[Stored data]
Start of Block
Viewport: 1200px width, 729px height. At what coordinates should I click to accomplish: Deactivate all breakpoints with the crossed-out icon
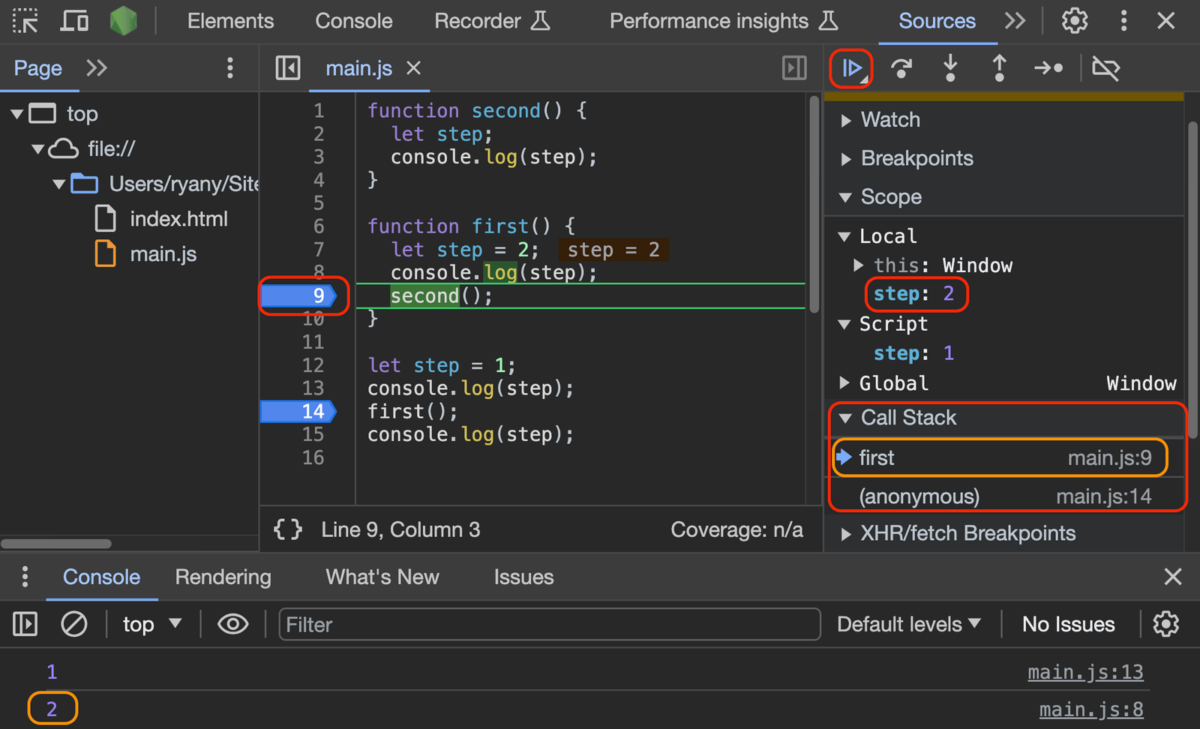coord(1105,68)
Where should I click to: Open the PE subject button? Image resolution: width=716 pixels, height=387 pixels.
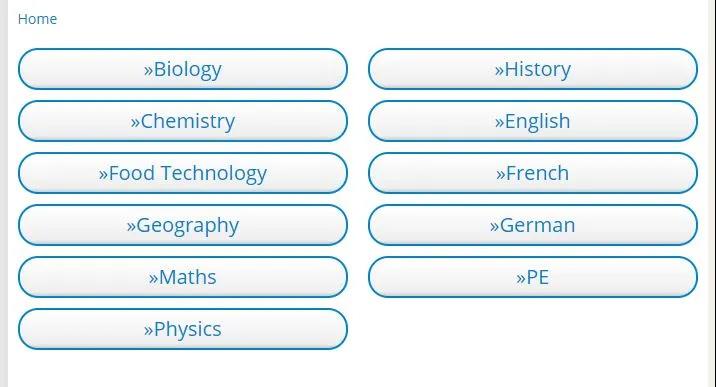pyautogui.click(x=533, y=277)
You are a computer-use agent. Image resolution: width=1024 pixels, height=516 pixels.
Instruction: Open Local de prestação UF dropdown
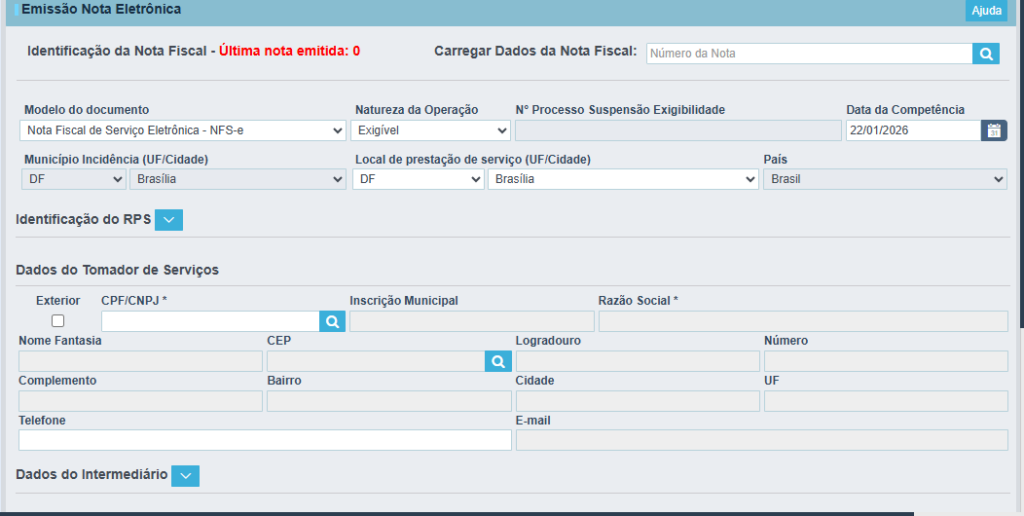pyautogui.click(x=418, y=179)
End of Block
What you will do ▸ Apart from the images, please copy every line of the data exactly as written.

Response to this task ▸
Viewport: 1200px width, 729px height. At what coordinates should I click to accomplish: Deactivate all breakpoints with the crossed-out icon
coord(1105,68)
Where should I click to: Open the PE subject button? Image resolution: width=716 pixels, height=387 pixels.
pyautogui.click(x=533, y=277)
You are a computer-use agent. Image resolution: width=1024 pixels, height=516 pixels.
Instruction: Open Local de prestação UF dropdown
pyautogui.click(x=418, y=179)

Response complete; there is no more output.